Sitting alongside Parkinson’s and Sod’s Law on project management is the definition of a successful Central Government project, namely one that lasts more than two years. As civil servants typically only stay in their positions for around two years, this ensures that the person that started the project doesn’t finish it, and the person that finishes it doesn’t start it. If the project is a success, both can claim the credit; whilst if it fails, both can blame each other.
And so the National Programme for IT in the NHS must be a successful project....
Unfortunately not. Yes – the person who started it has moved on – and it’s now being run by others – but it is years late, £billions over budget, several contractors (and subcontractors) have come and gone, and there are serious doubts that it will ever meet its objectives. I don’t intend to pick over the bones of this project (there are far too many articles on the topic – I recommend Private Eye and e-Health Insider for some of the best), but how should it have been procured and implemented?
Unfortunately, NPfIT was procured centrally, arguably by people who were out of touch with technology, the needs of the end users, and the basics of developing large computing projects successfully for multiple organisations. Major suppliers (and subcontractors) had no choice to become involved in the procurement if they wanted to remain in the NHS market, even though they saw the flaws in the way the programme was planned. As with many Central Government projects, they expected to be able to use the flaws to change the scope of the contracts once awarded, to both introduce delays and increase revenue.
In fairness to Granger, he setup the contracts in a very confrontational way (something that regular readers know I oppose), that has seen those delays and increases minimised (if one considers 100%+ over budget and years late as minimised) and two suppliers already withdrawing. Everyone in the IT industry knew that the plans for NPfIT were seriously flawed, many said so, but no-one in Government listened.

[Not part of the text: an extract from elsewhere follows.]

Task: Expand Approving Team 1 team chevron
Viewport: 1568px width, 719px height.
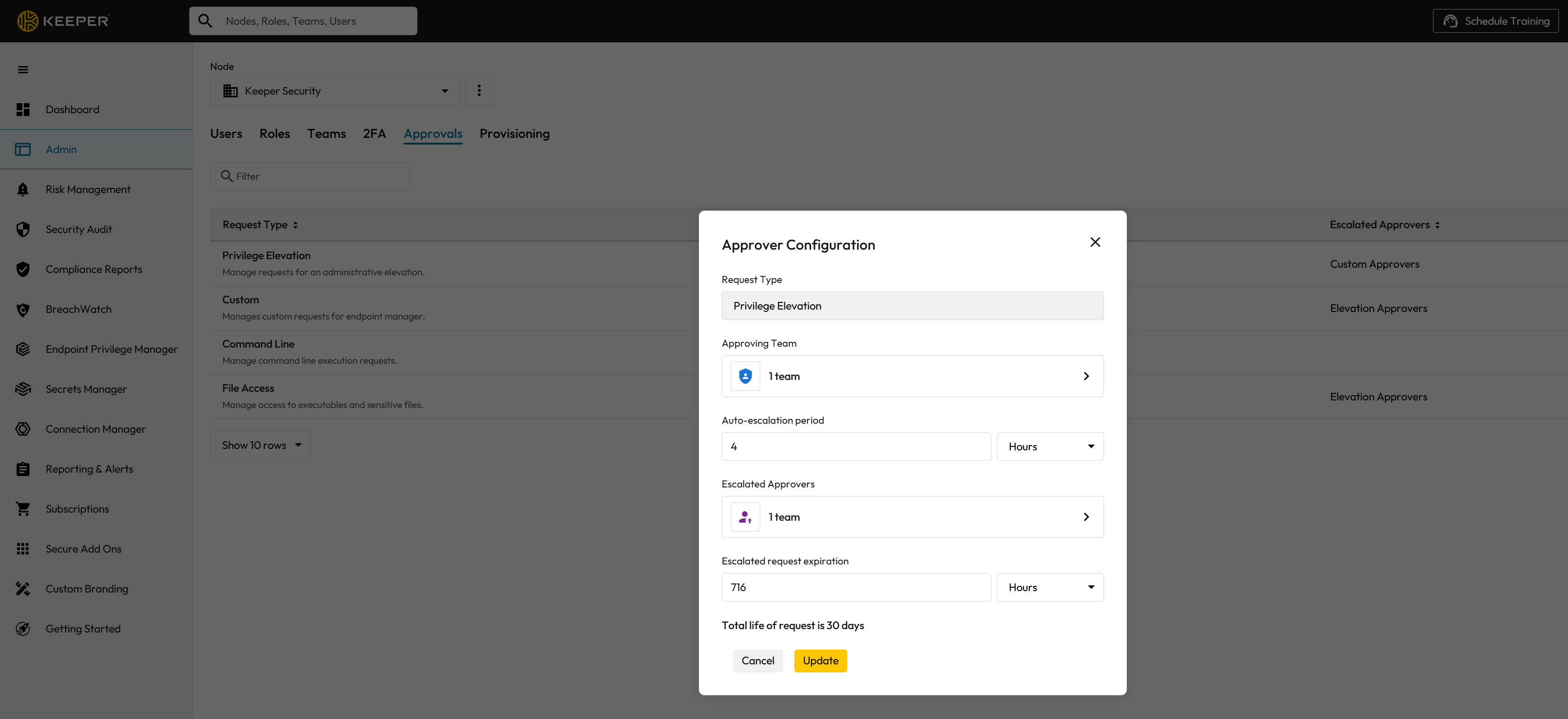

How should it have been done?
Rather than a number of centrally-procured, large contracts, the NHS should have seen its role as one of creating the framework under which individual Trusts, GP practices and other NHS organisations could have procured systems locally to meet their own specialised needs.
Initially, there should have been a major project for the collection of core requirements, involving end users from all levels, across most disciplines and geographic locations.

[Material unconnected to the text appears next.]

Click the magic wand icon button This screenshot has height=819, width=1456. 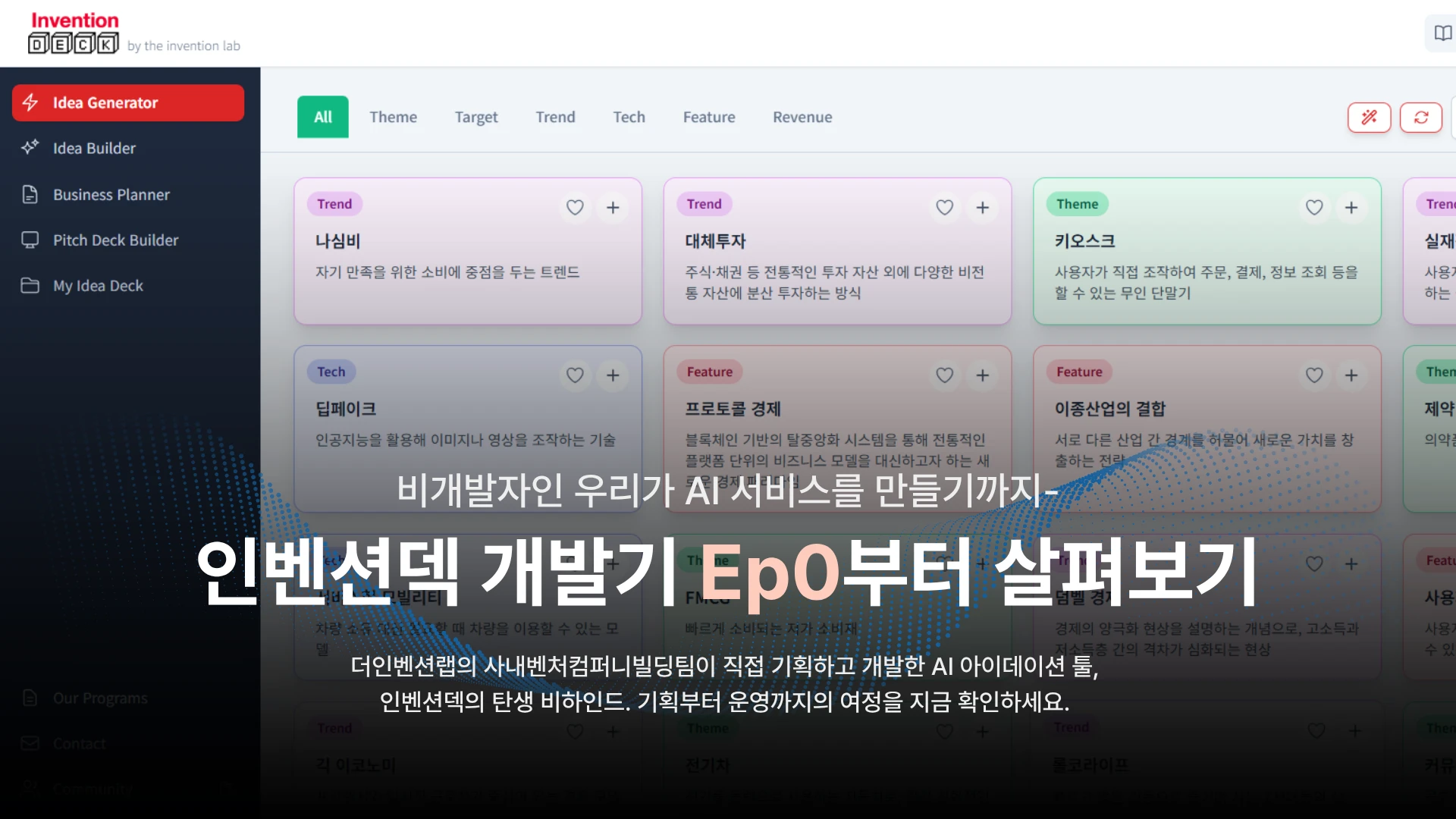[x=1369, y=118]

It’s been reported that NHS wished to use the introduction of the NPfIT systems as a way of imposing change of NHS working practices – something that IT professionals know is the way to guarantee end user resistance and a problem project – much better to develop systems that enable business process change rather than require it. Also, centralised requirement setting (with low levels of local and end user involvement) may be the quickest way to proceed initially, but as the current delays prove, it’s rarely the fastest way to implement new systems successfully.
In parallel with focussing on the core requirements, standards for interoperability and security, the NHS could have funded a number of demonstrator projects with smaller, specialised software houses to develop and trial the key applications. These would have allowed the developers to get closer to the eventual end-users, clarifying requirements and produce functionality that worked in practice before any attempt at large-scale roll-out.

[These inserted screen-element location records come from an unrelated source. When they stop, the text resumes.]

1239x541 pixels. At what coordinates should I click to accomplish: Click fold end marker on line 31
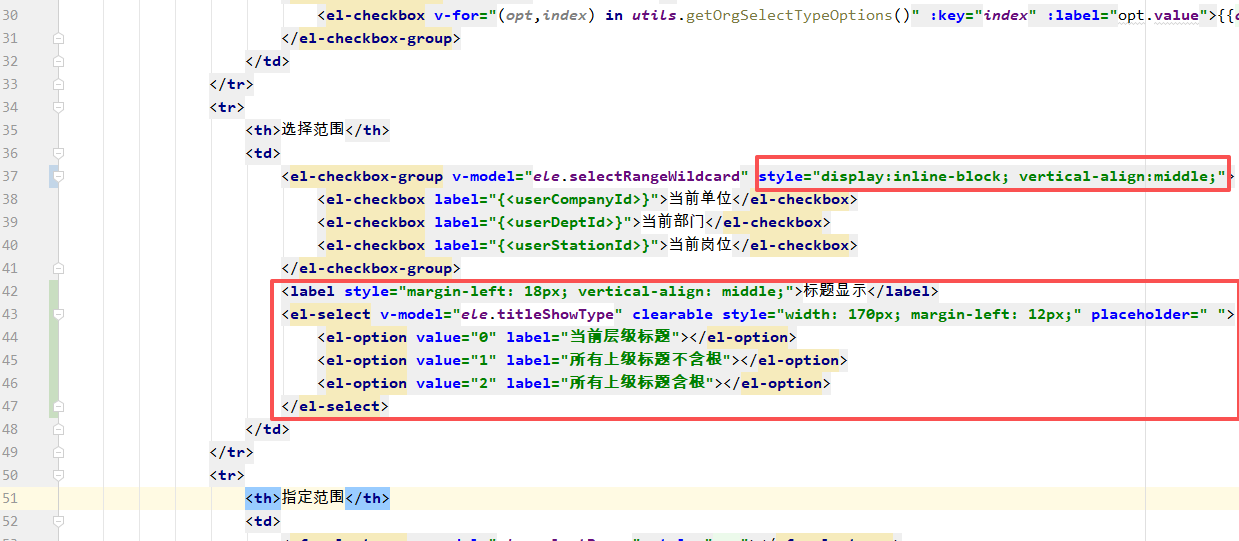58,38
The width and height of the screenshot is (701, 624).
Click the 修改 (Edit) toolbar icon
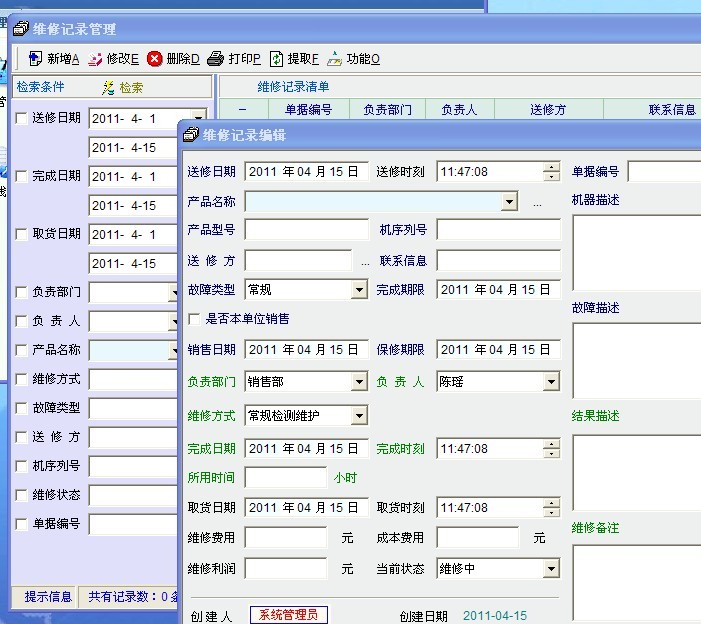pos(96,59)
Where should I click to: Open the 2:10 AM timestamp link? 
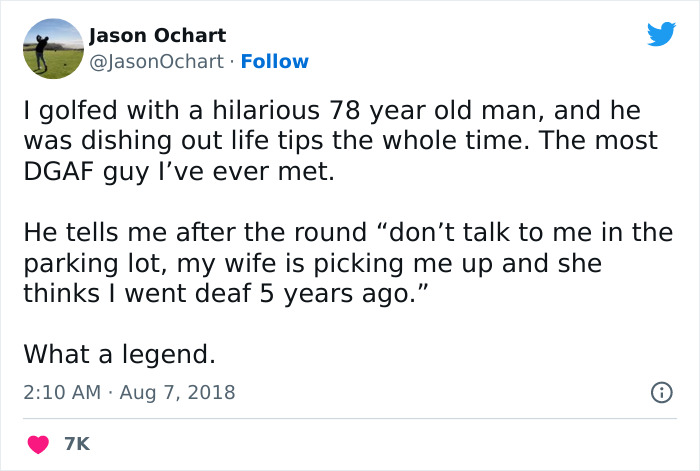coord(61,393)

Most importantly, the software houses should have been those companies that understand how to build packaged applications that can be easily tailored to meet the varying needs of multiple customers. Central Government typically procures large bespoke systems for individual departments from large IT service suppliers who are used to big one-off projects – i.e. not focussed on the production of easily customised, re-usable software modules. Using companies experienced in the development of application software packages would potentially avoid the current major excuse of "the customisation has been more extreme that we envisaged at the beginning of the programme."
The supply, installation and ongoing support of the core computing hardware (e.g. PC’s, network servers, etc ..) and network infrastructure could have been procured separately, leaving application servers and specialist hardware (e.g. handheld computers, scanners, etc ..) to individual local procurements - possibly against centrally procured call-off contracts.
Overall, such an approach would have delivered the new systems in a timetable far longer than the initial NPfIT schedule, but most probably earlier than the likely timetable for the current projects (which, already years behind schedule, will inevitably slip even further). Most importantly, such an approach is more likely to deliver systems that meet end user requirements and actually bring real benefits to the NHS.....
I think there is a serious risk that a change in Government will result in the abandonment of much of the current NHS NPfIT. In practice, this may be the cheapest option for the taxpayer, but if it happens, what a missed opportunity - £billions and years down the drain – money and time that could have been used, not only to have completed the groundwork for an integrated Health IT system, but also helped take UK software houses to the forefront of health applications software packages – and just think of the exports that might have brought.